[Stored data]
________________

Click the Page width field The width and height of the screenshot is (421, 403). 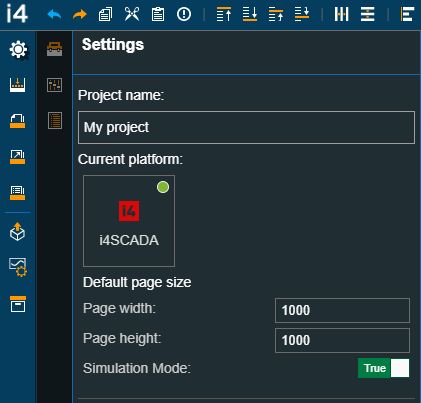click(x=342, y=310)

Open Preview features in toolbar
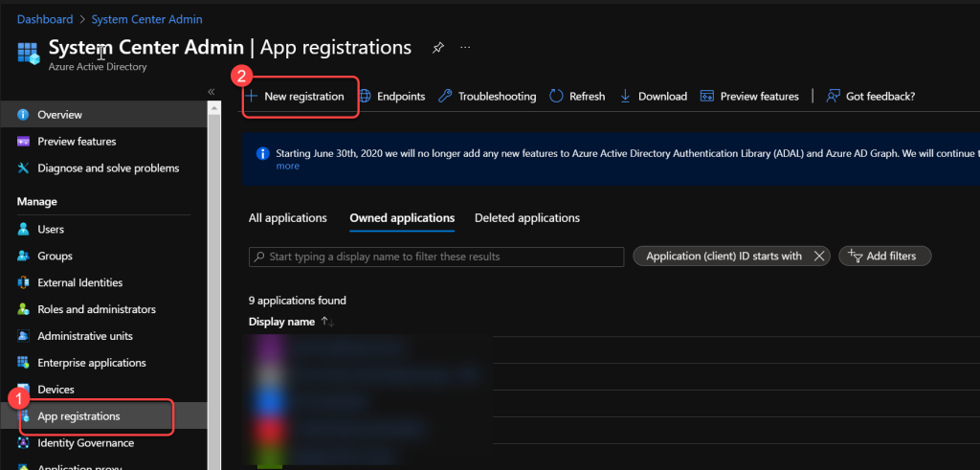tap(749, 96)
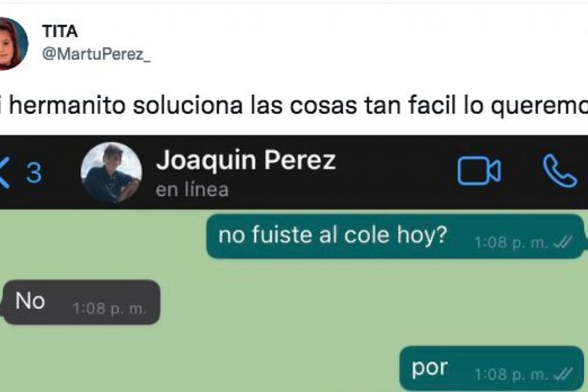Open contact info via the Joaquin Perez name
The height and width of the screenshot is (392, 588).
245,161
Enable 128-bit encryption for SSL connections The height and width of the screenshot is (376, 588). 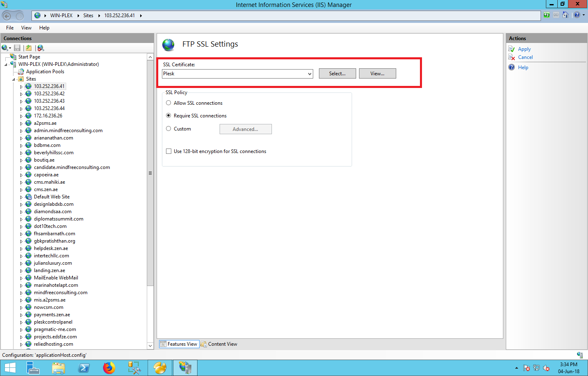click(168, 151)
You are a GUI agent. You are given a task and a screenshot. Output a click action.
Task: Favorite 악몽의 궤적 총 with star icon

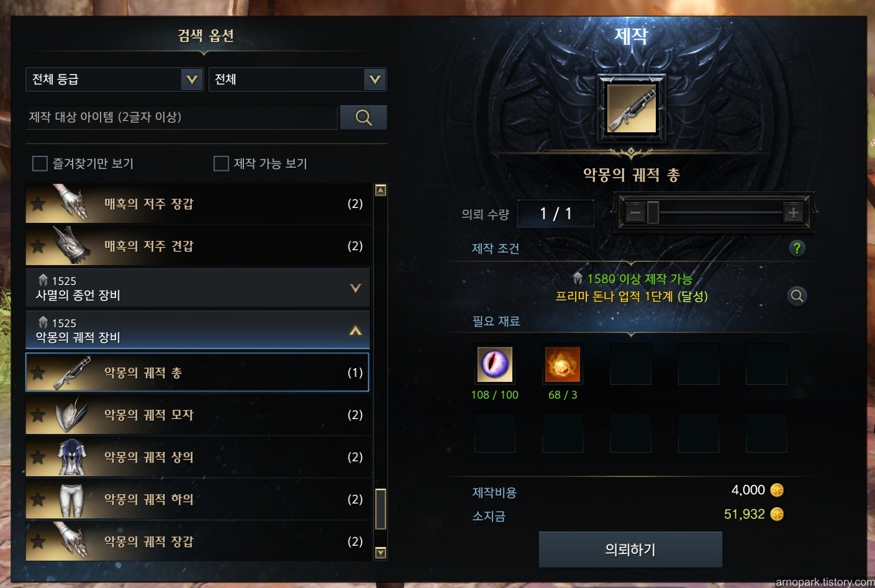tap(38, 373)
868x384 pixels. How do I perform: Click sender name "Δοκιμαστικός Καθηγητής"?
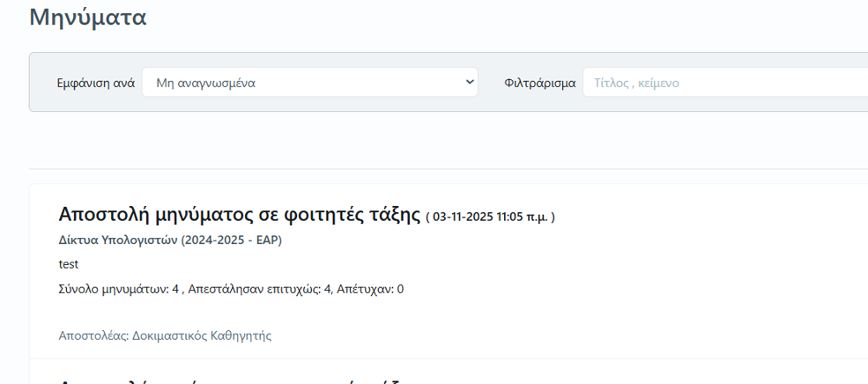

________________

Each line from the one containing "Task: Favorite 악몽의 궤적 총 with star icon" through the last line above should be retyped exactly, and no other line. Any picture is to be left out.

ANSWER FOR THE TASK -
Task: Favorite 악몽의 궤적 총 with star icon

tap(38, 373)
868x384 pixels. How do I perform: Click sender name "Δοκιμαστικός Καθηγητής"?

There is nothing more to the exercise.